MHO = metabolically healthy obese; MUO = metabolically unhealthy obese; HECP = hyperinsulinemic-euglycemic clamp procedure, FFM = fat-free mass.
*Value significantly different from the corresponding value in the MHO group, P < 0.05.
†Value significantly different from the corresponding Baseline value, P < 0.05.
Figure 1Grb14 Gene Expression in Adipose Tissue Are Negatively Correlated with Metabolic Health in Human. (A) Study on metabolically healthy obese (MHO) and metabolically unhealthy obese people (MUO) (n = 15). (B) A longitudinal analysis of women with obesity before and after 20 ± 1% weight loss, induced by lifestyle therapy (low-calorie diet) or Roux-en-Y gastric bypass surgery (n = 10). (C) A longitudinal analysis of people with MUO before and after 5.9 ± 0.3% weight gain, induced by consuming an additional 1000 kcal/day until a targeted 5–7% weight gain was achieved (n = 7). *P < 0.05, Student’s t-test.
Figure 2Grb14 Knockdown Improves Glucose Homeostasis. (A) Ad lib plasma insulin during an 18-week high-fat diet (HFD) in C57BL/6J male mice (n ≥ 6). (B) 6h-fast plasma insulin during an 18-week HFD in C57BL/6J male mice (n ≥ 6). (C) Overnight-fast plasma insulin during a 20-week HFD in C57BL/6J male mice (n ≥ 6). (D) 6h-fast blood glucose during an 18-week HFD in C57BL/6J male mice (n ≥ 6). (E) Oral glucose tolerance test after a 16-week HFD in C57BL/6J male mice (n ≥ 6). AUC: area under curve. (F) QPCR analysis of gene expression in the liver after a five-month HFD in C57BL/6J male mice (n ≥ 6). (G) QPCR analysis of gene expression in the heart after a five-month HFD in C57BL/6J male mice (n ≥ 6). (H) QPCR analysis of gene expression in the epididymal white adipose tissue (eWAT) after a five-month HFD in C57BL/6J male mice (n ≥ 6). *P < 0.05, **P < 0.01 Empty Vector vs Grb14 shRNA, Two-way ANOVA for (A–D), Student’s t-test for (E–H).

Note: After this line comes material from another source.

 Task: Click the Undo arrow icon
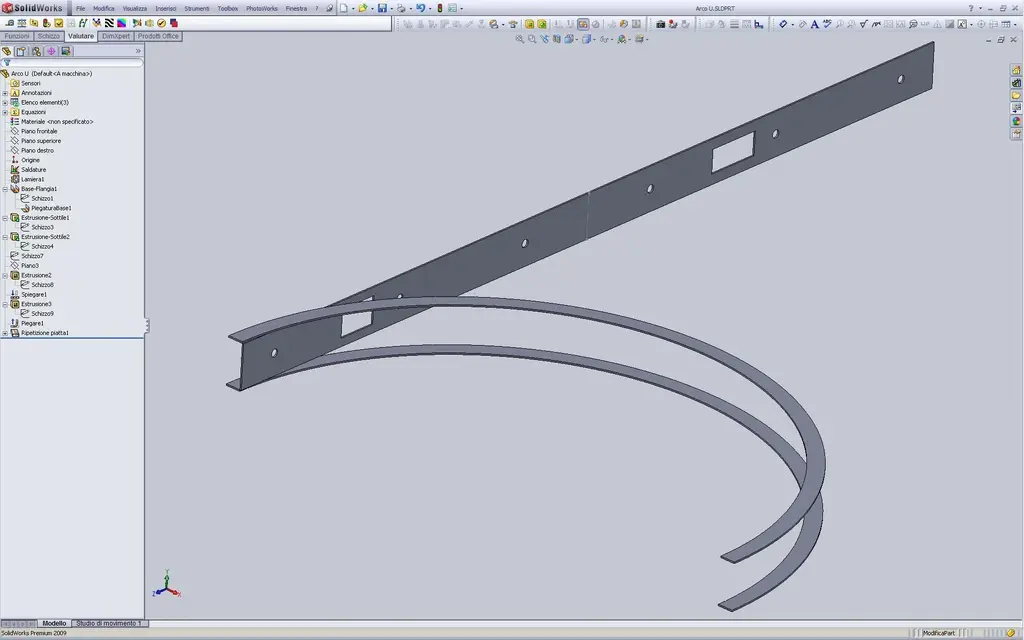[x=421, y=8]
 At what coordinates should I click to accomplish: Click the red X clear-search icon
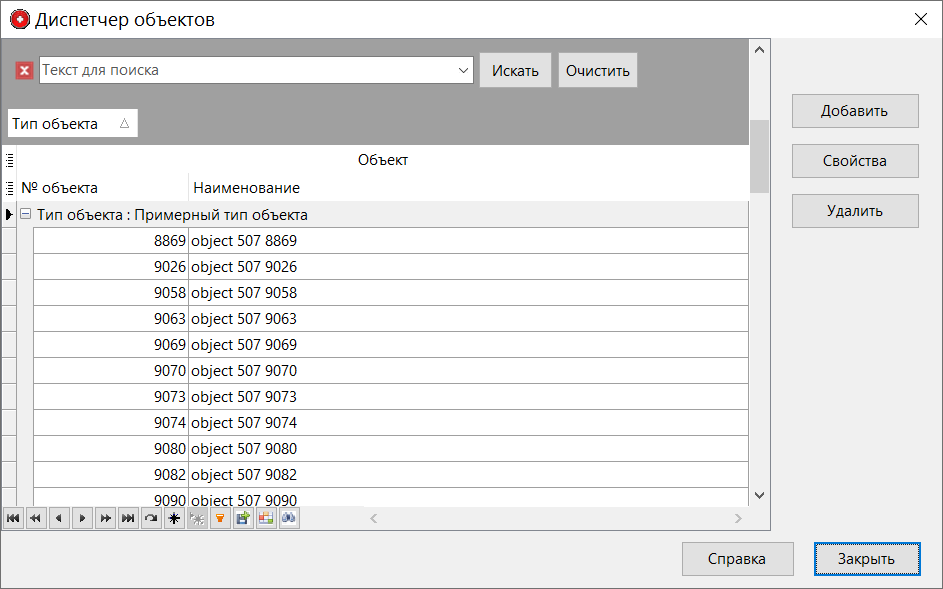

Figure 3Grb14 Knockdown Did Not Cause Cardiac Dysfunction. (A) Fractional shortening (FS) during a four-month HFD in C57BL/6J male mice (n ≥ 6). Shown on the right are representative images of echocardiographic measurements (M-mode) of hearts at four months. (B) Heart rate during a four-month HFD in C57BL/6J male mice (n ≥ 6). (C) Heart weight normalized to brain weight after a five-month HFD in C57BL/6J male mice (n ≥ 6). (D) Left ventricular internal diameter (LVID) thickness during a four-month HFD in C57BL/6J male mice (n ≥ 6). d: systolic s: diastolic. *P < 0.05, **P < 0.01 Compared to lean mice, One-way ANOVA.
Figure 4A Split NanoLuc Assay for Grb14-IR Interaction. (A) Scheme of the study design. (B) Insulin-dependent interaction between Grb14 and IR at the indicated time point (n = 2). (C) Insulin-dependent interaction between Grb10 and IR at the indicated time point (n = 2). (D) The effect of varying concentrations of insulin on the interaction between wild-type (wt) or the indicated Grb14 mutant was plotted 6 minutes after insulin addition. The calculated EC50 of insulin for each construct is shown to the right (n = 2).